Asynchronous federal learning privacy protection method, system, medium, equipment and terminal

Technical Field

The invention belongs to the technical field of machine learning safety, and particularly relates to an asynchronous federal learning privacy protection method, system, medium, equipment and terminal.

Background

Federal machine learning, also known as federal learning, is a machine learning framework, and can effectively help a plurality of organizations to perform data use and machine learning modeling on the premise of guaranteeing user privacy, data safety and government regulation requirements. Under the environment of explosive increase of data volume, federal learning is used as a distributed machine learning paradigm, the problem of data island can be effectively solved, and participators can jointly model on the basis of not sharing data, so that the data island is technically broken.

At present, data security in federal learning is mainly realized through a security aggregation protocol, and although the data security is ensured, the conventional federal learning has low concurrency and can cause the problem of low learning efficiency. Furthermore, since the local model update speed of users participating in federal learning is different, and in the traditional federal learning training, each round of aggregation must wait for all the participating users to complete, such model training is difficult and inefficient for syncing federals, which can cause the latter problem, and also can affect the learning efficiency. Therefore, asynchronous federal learning is proposed, however, the characteristics of asynchronous federal learning make it incompatible with security aggregation protocols, so that the problem that privacy and confidentiality of data cannot be guaranteed in asynchronous federal learning still exists at present.

Through the above analysis, the problems and defects of the prior art are as follows: synchronous federal learning has the problems of low concurrency and late concurrency, and the concurrency and training efficiency of federal learning need to be improved through asynchronous learning. The existing scheme tries to improve the privacy protection technology in asynchronous federal learning, but the privacy protection and training efficiency in asynchronous federal learning cannot be well balanced. How to realize privacy protection under the efficient training of asynchronous federal learning and not to influence the effectiveness of a training result is a problem in the federal learning at the present stage.

Disclosure of Invention

Aiming at the problems in the prior art, the invention provides an asynchronous federal learning privacy protection method, system, medium, equipment and terminal, and particularly relates to an asynchronous federal learning privacy protection method, system, medium, equipment and terminal based on safe multi-party computation.

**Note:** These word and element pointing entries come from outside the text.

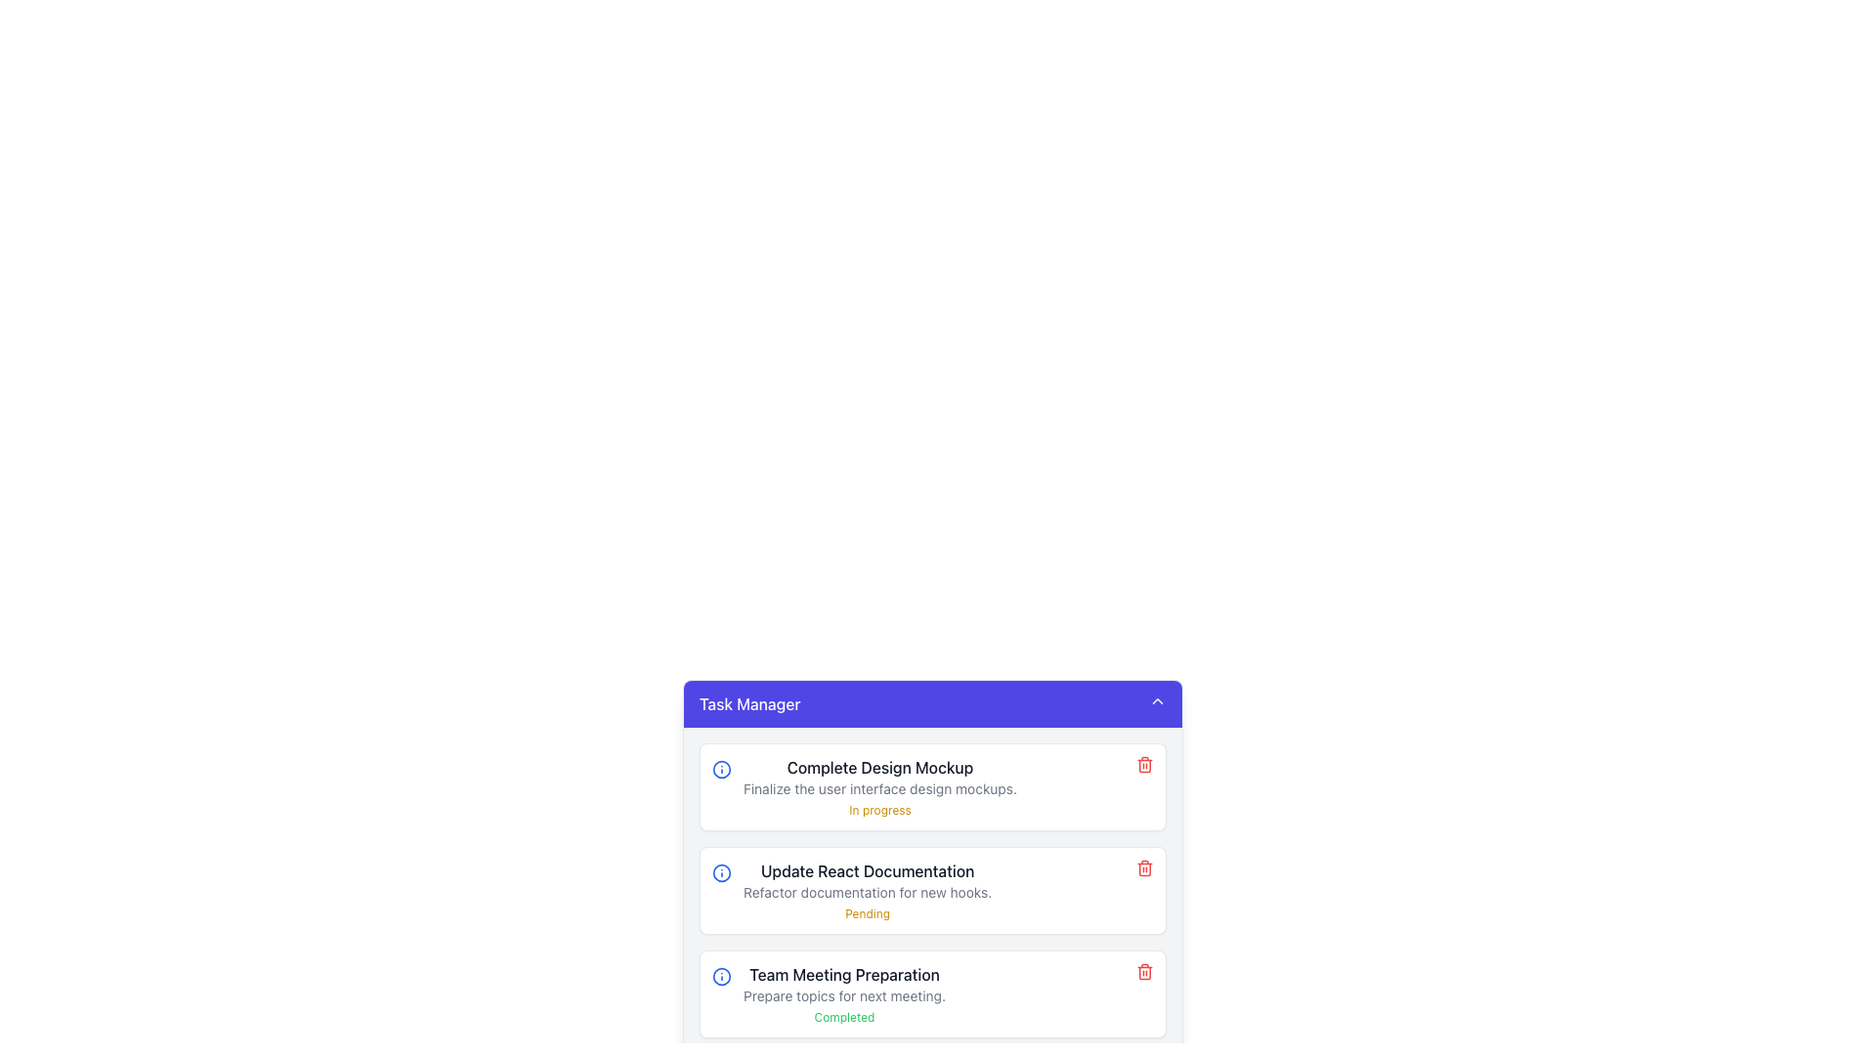  What do you see at coordinates (932, 890) in the screenshot?
I see `the yellow status label of the Task Card, which is the second entry in the vertical list of task items in the task manager interface` at bounding box center [932, 890].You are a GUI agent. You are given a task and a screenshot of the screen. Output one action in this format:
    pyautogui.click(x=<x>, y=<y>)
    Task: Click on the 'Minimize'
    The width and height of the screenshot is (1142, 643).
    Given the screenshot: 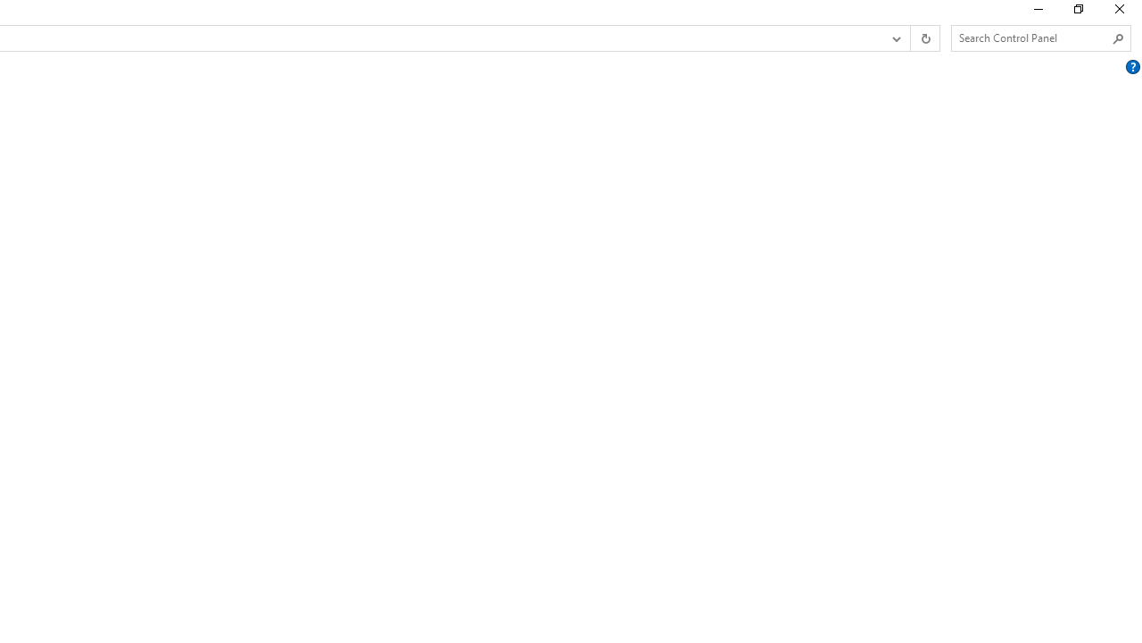 What is the action you would take?
    pyautogui.click(x=1037, y=13)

In the training of asynchronous federal learning, the invention introduces a weight system for each user participating in the training to improve the training efficiency, and simultaneously provides a verification scheme based on a homomorphic hash function to ensure the safety of the weight system under the active attack adversary.

The invention is realized in such a way, and provides an asynchronous federal learning privacy protection method, which comprises the following steps: the invention introduces a weight system in an asynchronous federated learning framework to improve the learning efficiency, and simultaneously provides a verification scheme based on a homomorphic hash function to ensure that the security of the weight system initializes the system and selects random parameters, and discloses a series of parameters and a signature public key; the users participating in training receive the signature private key to generate a signature and a public and private key pair; each user packs the public key and the signature and sends the public key and the signature to the server, and the server packs and broadcasts the user identity information and the public key to other users after checking; after receiving the data, the user generates a sub-secret corresponding to the random parameter and a one-time session key and sends the sub-secret and the one-time session key to the server for broadcasting;

generating a shared key among users and encrypting user information; the information to be encrypted of each user is weighted local information of the user, and the weight is the number of samples held by the user and the staleness attenuation coefficient of the user during training; each user sends the data after the mask is added to a server, and the server aggregates the data to obtain an aggregation result; and the server divides the aggregation result by the total number of the samples held by the users who finally participate in training to obtain the global model.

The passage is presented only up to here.